═══ PASSAGE SHOWN

As filed with the U.S. Securities and Exchange Commission on January 25, 2023
UNITED STATES
SECURITIES AND EXCHANGE COMMISSION
Washington, D.C. 20549
POST-EFFECTIVE AMENDMENT NO. 1 TO
FORM S-1
REGISTRATION STATEMENT NO. 333-261070
UNDER THE SECURITIES ACT OF 1933
RUBBER LEAF INC |
(Exact name of registrant as specified in its charter) |
Nevada | | | | 32-0655276 |
(State or other jurisdiction of | | | | (I.R.S. Employer |
incorporation or organization) | | | | Identification No.) |
Qixing Road, Weng’ao Industrial Zone Chunhu Subdistrict, Fenghua District Nigbo, Zhejiang, China + 86-0574-8873385 | | ParaCorp Incorporated 318 N. Carson Street, Ste 208 Carson City, Nevada 89701 (916) 576-7000 |
(Address, including zip code, and telephone number, including area code, of registrant’s principal executive offices) | | (Name, address, including zip code, and telephone number, including area code, of agent for service) |
Copy to:
William B. Barnett, Esq.
Barnett & Linn
60 Kavenish Drive
Rancho Mirage, CA 92270
Telephone: (442) 274-7571
Approximate date of commencement of proposed sale to the public: Not applicable.

══════
═══ INFORMATION SHOWN

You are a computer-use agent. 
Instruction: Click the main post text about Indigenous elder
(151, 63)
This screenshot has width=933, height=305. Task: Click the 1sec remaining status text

══════

» **REQUIRED TASKS**:
1. According to the filing cover page, which company serves as the registrant's agent for service?
2. Write the next portion of the filing cover page, picking up after its last line.
The data play no part in this work.

» **RESULTS IN ORDER**:
1. ParaCorp Incorporated

2.
If any of the securities being registered on this Form are to be offered on a delayed or continuous basis pursuant to Rule 415 under the Securities Act of 1933 (the “Securities Act”) check the following box. ☐
If this Form is filed to register additional securities for an offering pursuant to Rule 462(b) under the Securities Act, please check the following box and list the Securities Act registration statement number of the earlier effective registration statement for the same offering. ☐
If this Form is a post-effective amendment filed pursuant to Rule 462(c) under the Securities Act, check the following box and list the Securities Act registration statement number of the earlier effective registration statement for the same offering. ☐
If this Form is a post-effective amendment filed pursuant to Rule 462(d) under the Securities Act, check the following box and list the Securities Act registration statement number of the earlier effective registration statement for the same offering. ☐
Indicate by check mark whether the registrant is a large accelerated filer, an accelerated filer, a non-accelerated filer, smaller reporting company, or an emerging growth company. See the definitions of “large accelerated filer,” “accelerated filer,” “smaller reporting company,” and “emerging growth company” in Rule 12b-2 of the Exchange Act.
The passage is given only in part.